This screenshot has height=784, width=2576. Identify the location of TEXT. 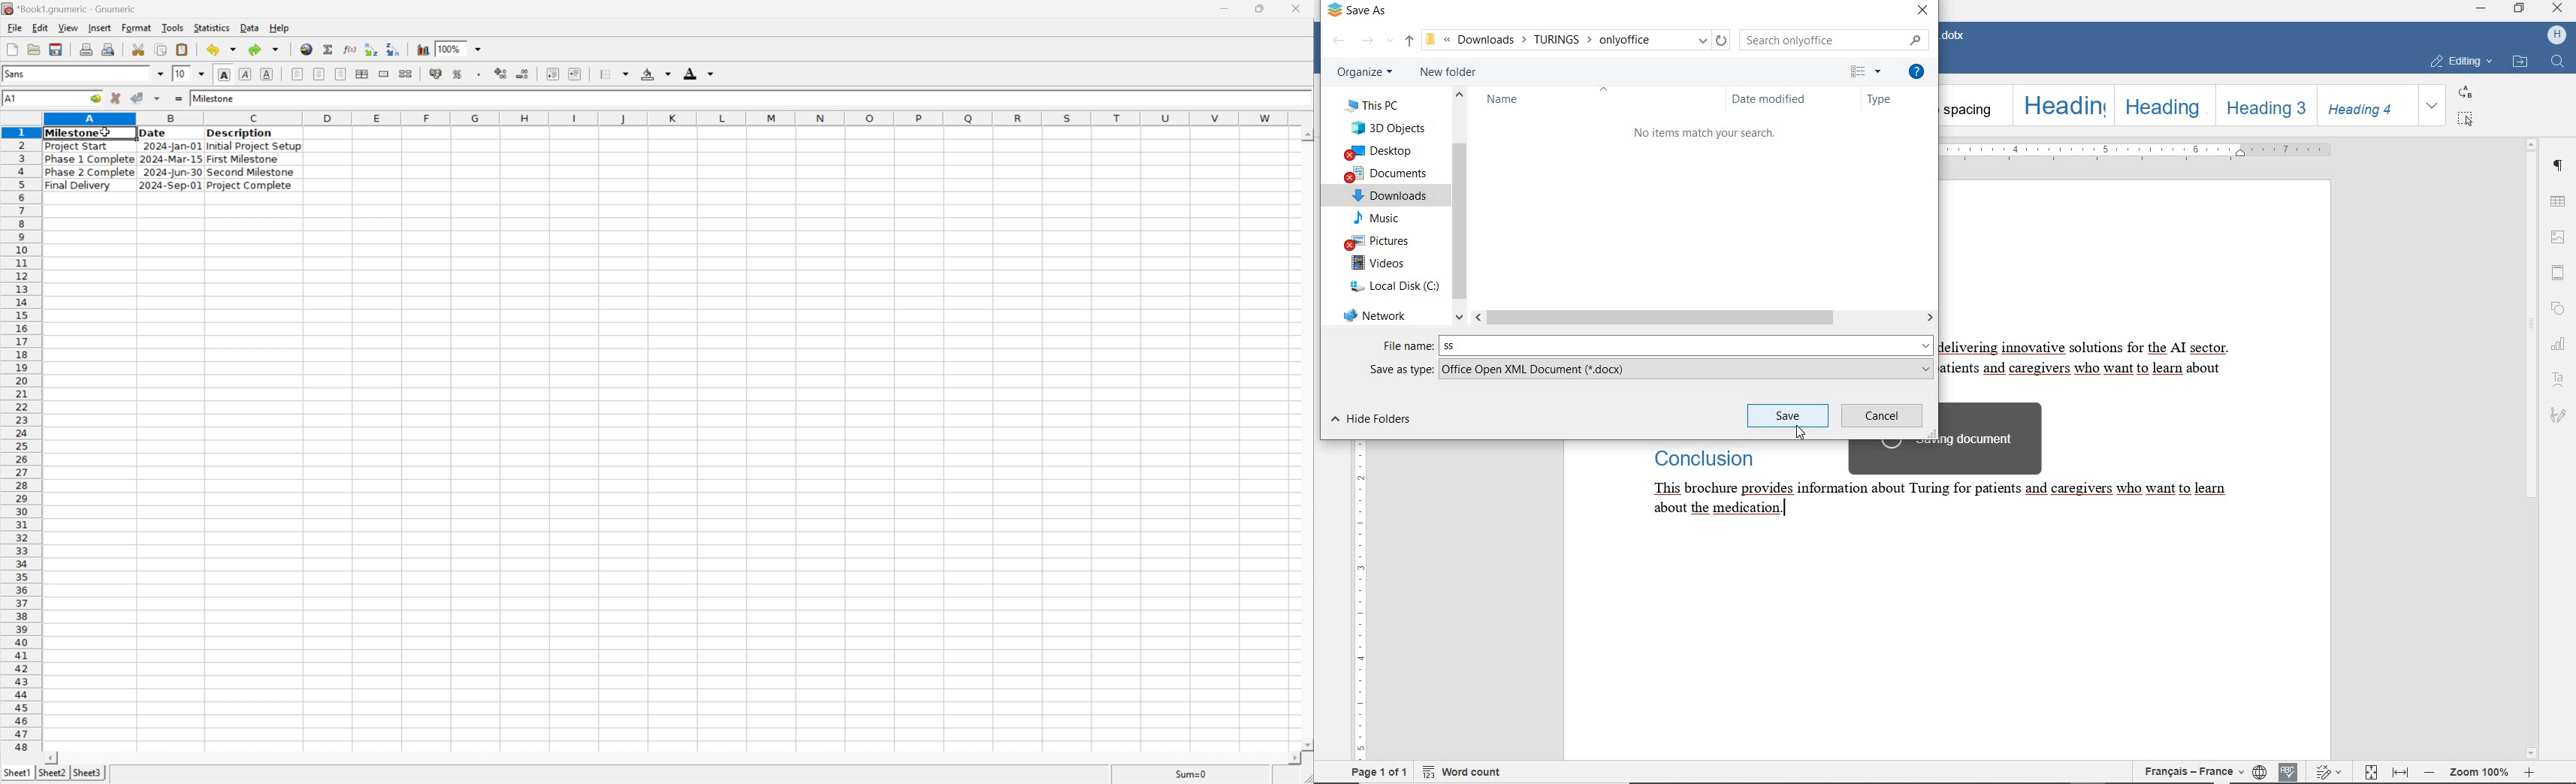
(2100, 453).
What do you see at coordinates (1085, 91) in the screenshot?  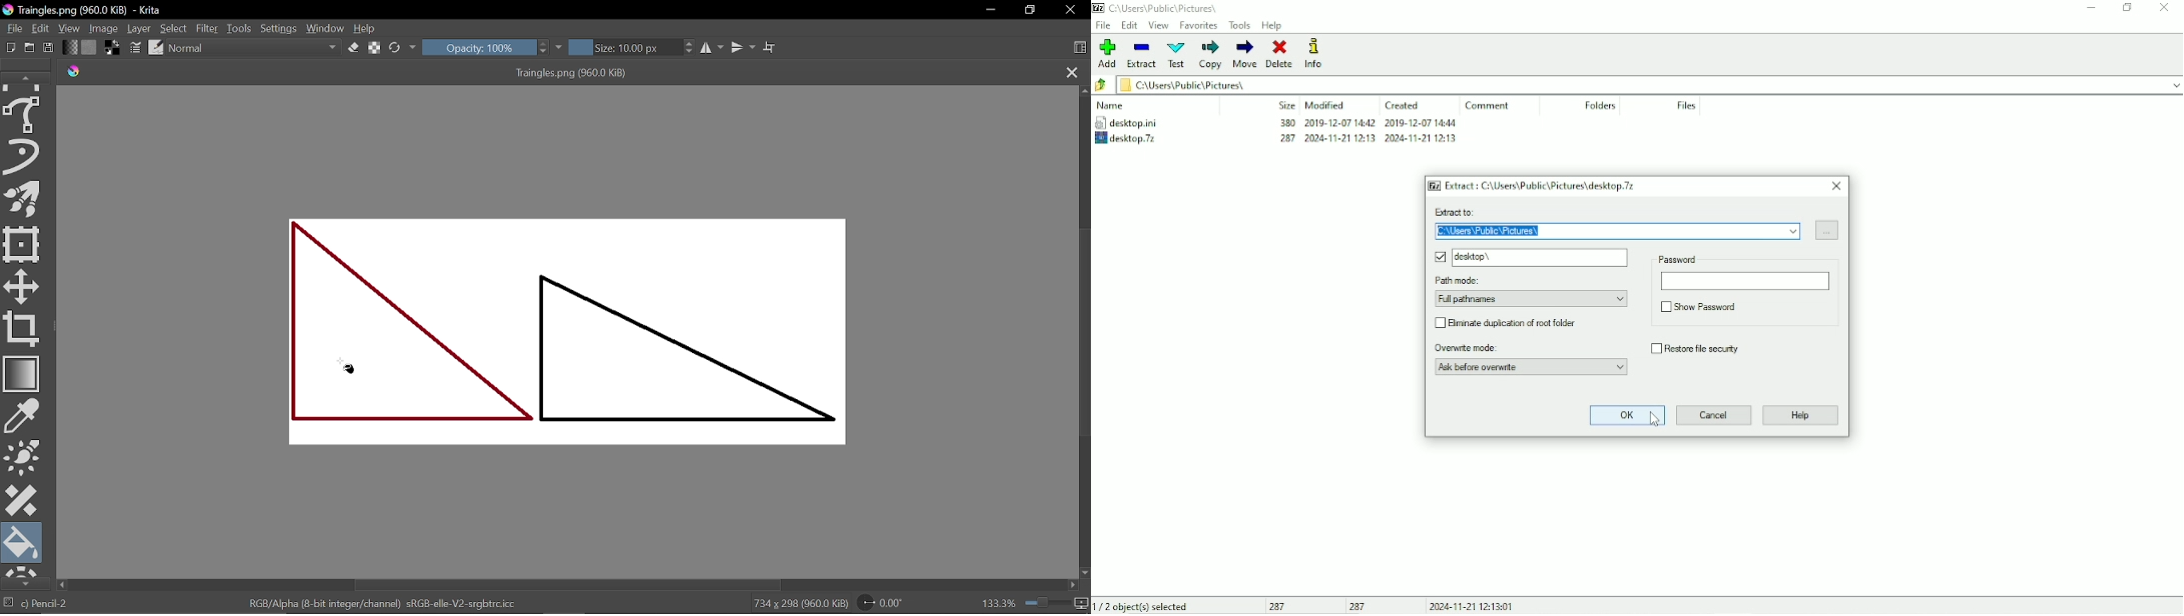 I see `Move up` at bounding box center [1085, 91].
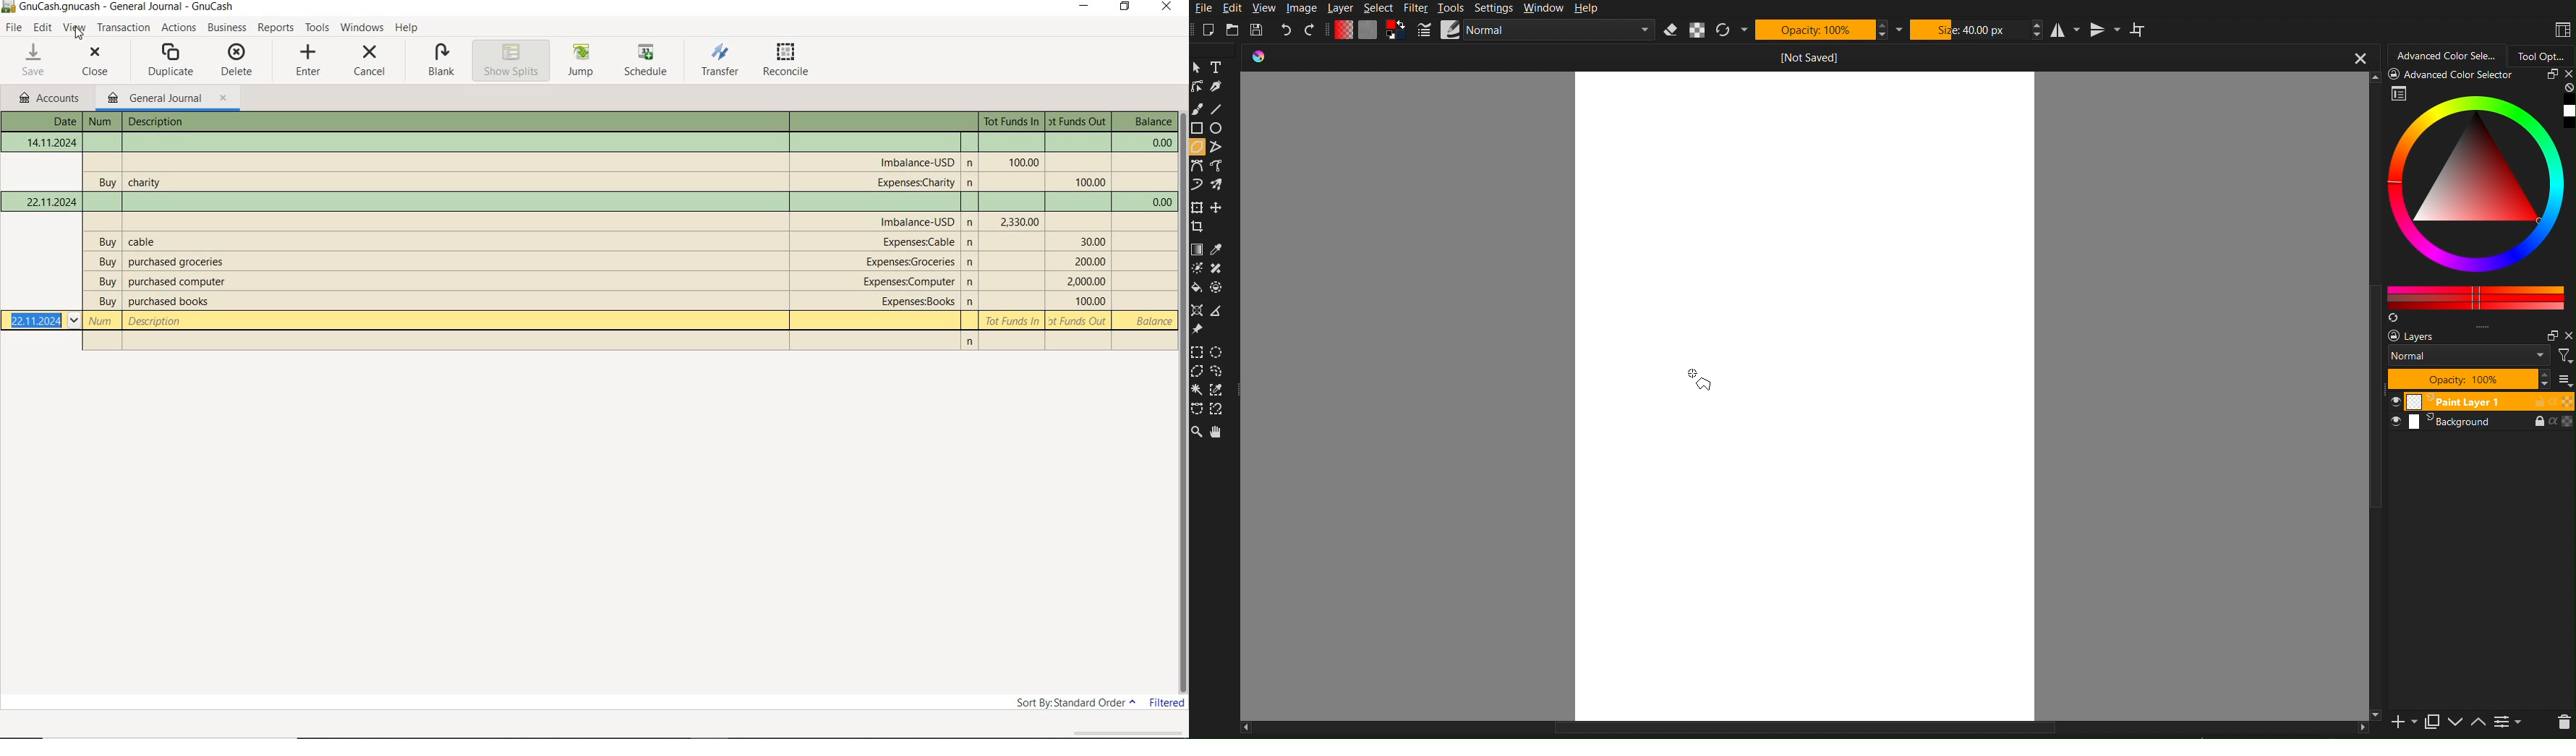 The height and width of the screenshot is (756, 2576). What do you see at coordinates (2455, 722) in the screenshot?
I see `move layer down` at bounding box center [2455, 722].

★ ★ ★ ★

-- WHAT YOU SHOULD DO --
Please reproduce the records above, from the start up to and including the line with "(2100, 453).", word for word and without the pictures.

-- THE OUTPUT --
This screenshot has height=784, width=2576. Identify the location of TEXT. 
(2100, 453).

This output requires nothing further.